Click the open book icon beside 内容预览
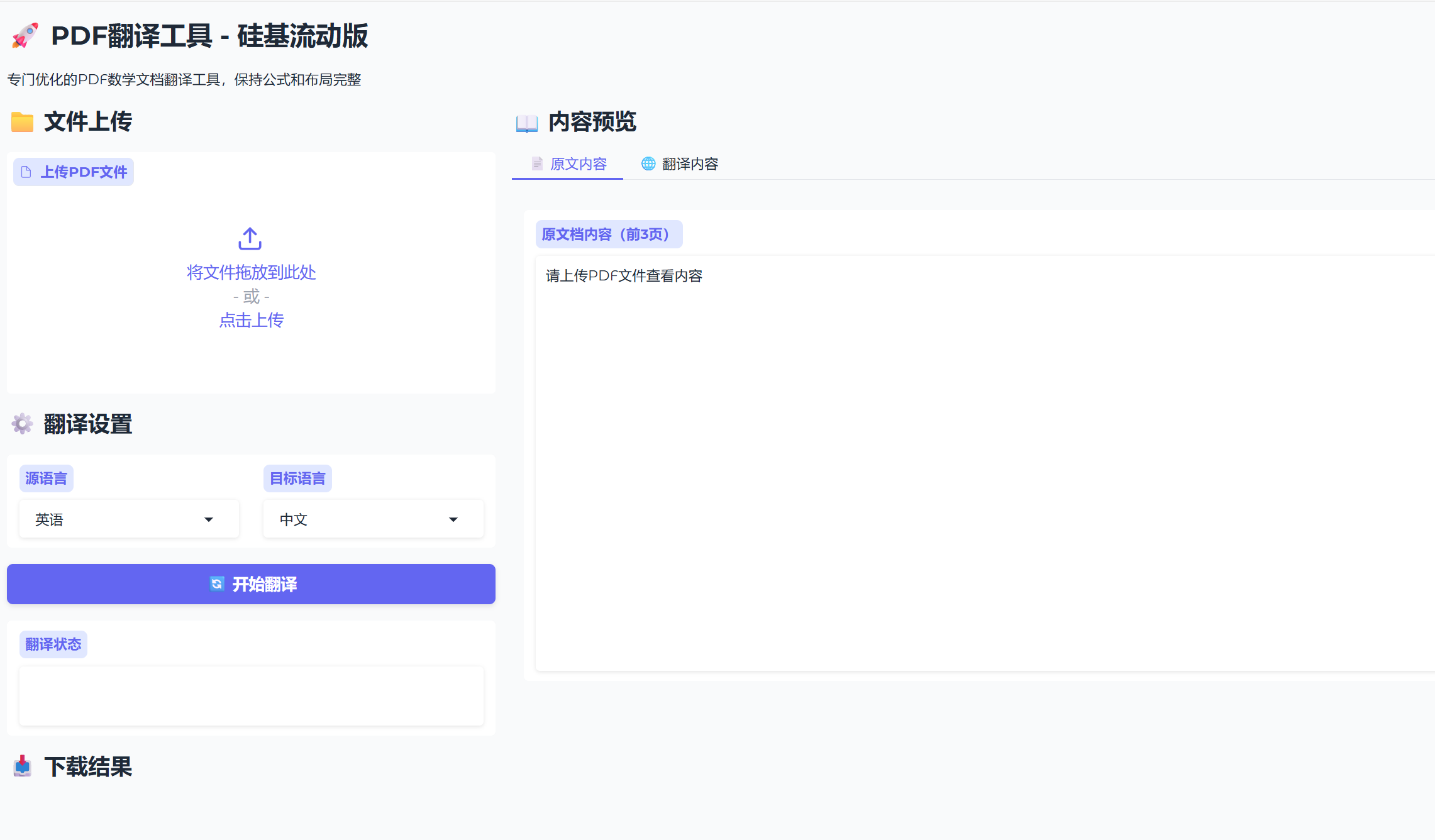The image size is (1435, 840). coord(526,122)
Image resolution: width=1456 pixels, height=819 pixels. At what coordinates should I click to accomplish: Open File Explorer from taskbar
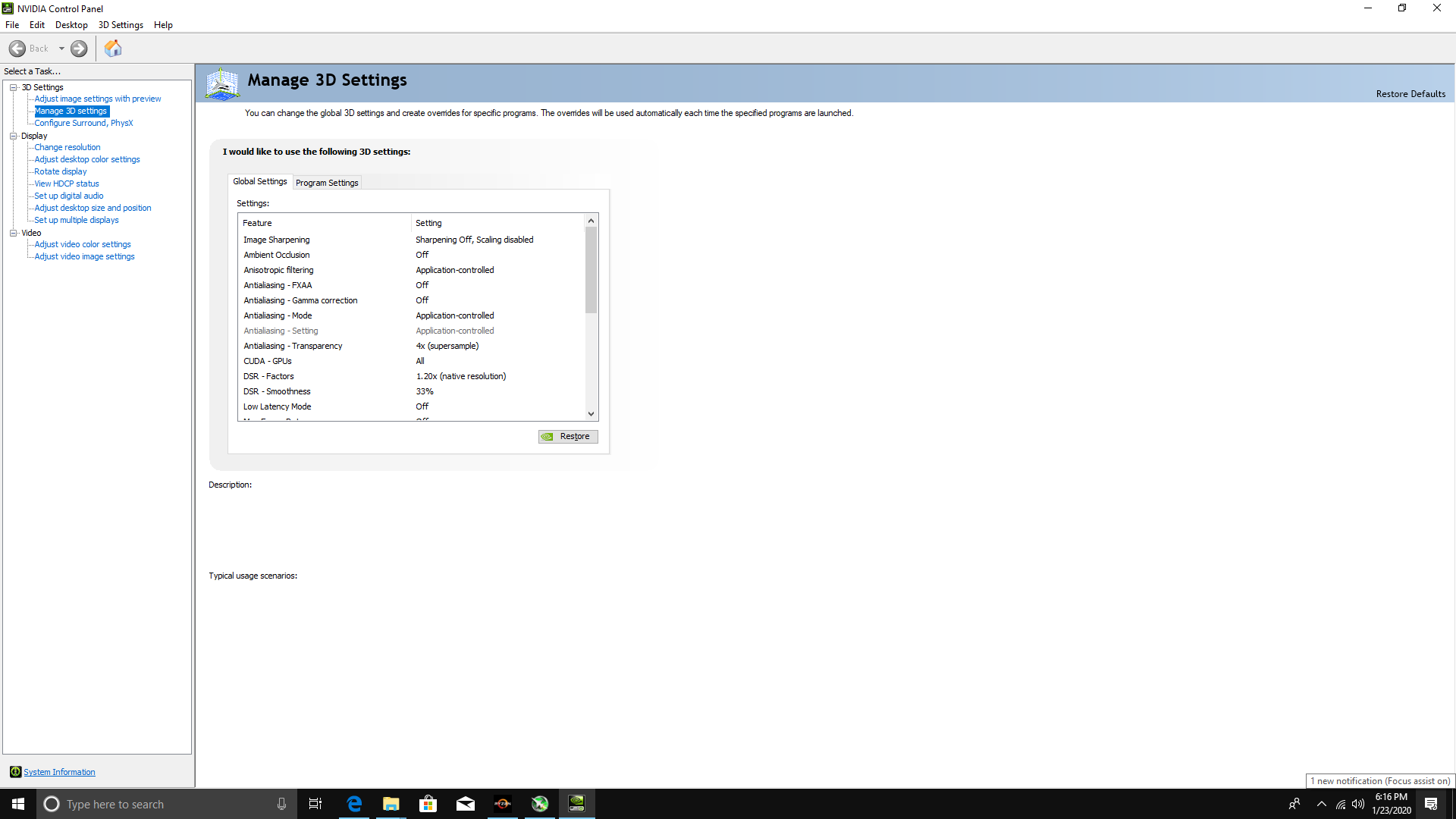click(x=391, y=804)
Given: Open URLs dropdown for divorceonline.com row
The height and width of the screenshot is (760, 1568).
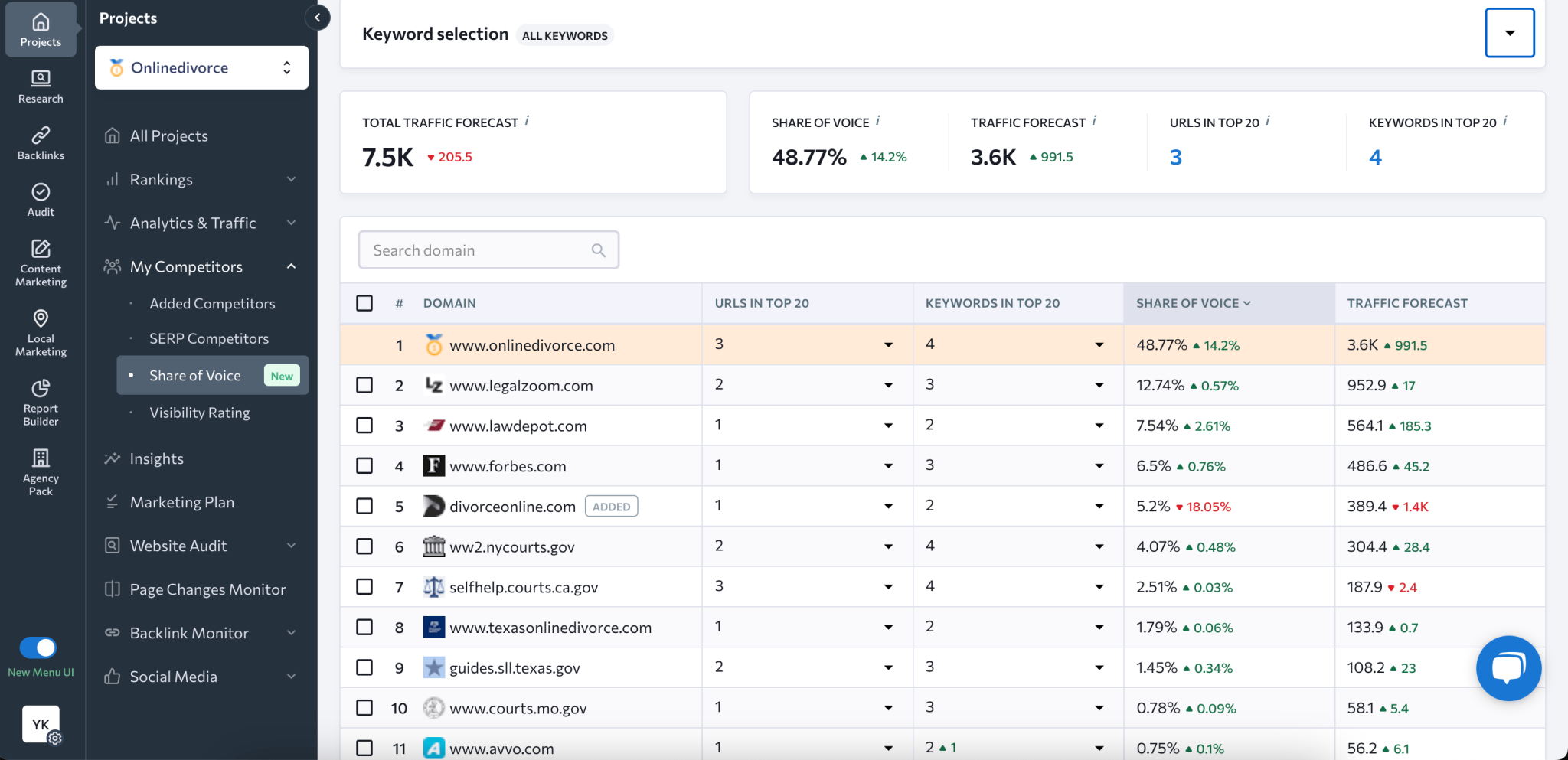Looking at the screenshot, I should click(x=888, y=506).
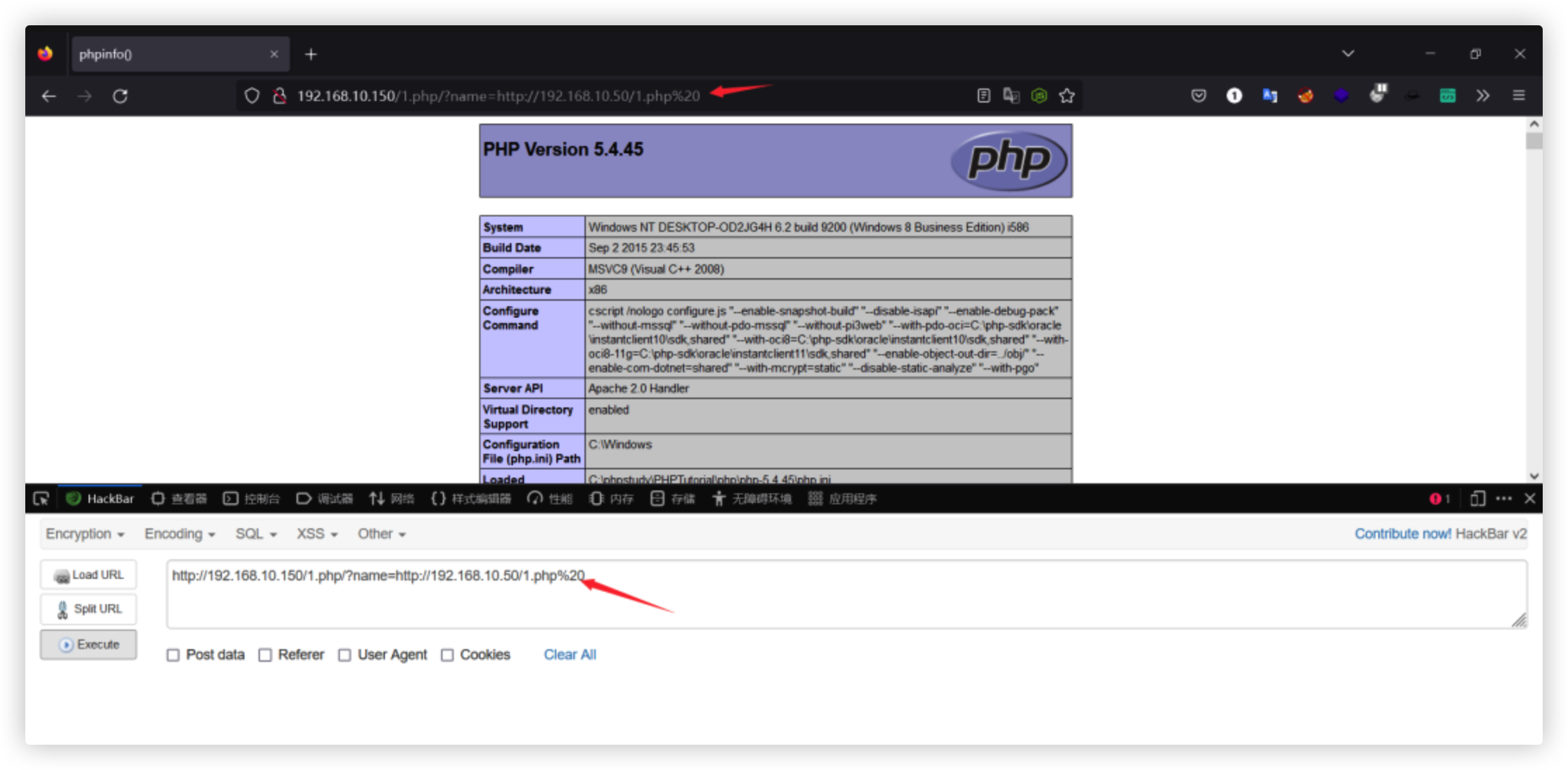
________________________
Aim of the exercise - Leave images out of the retyped records; keep all else exact.

Result of this task -
Click the open book icon beside 内容预览
The image size is (1435, 840). coord(526,122)
Image resolution: width=1456 pixels, height=819 pixels. At what coordinates should I click to accomplish: Open File Explorer from taskbar
click(x=391, y=804)
Given: Open URLs dropdown for divorceonline.com row
The height and width of the screenshot is (760, 1568).
Looking at the screenshot, I should click(x=888, y=506).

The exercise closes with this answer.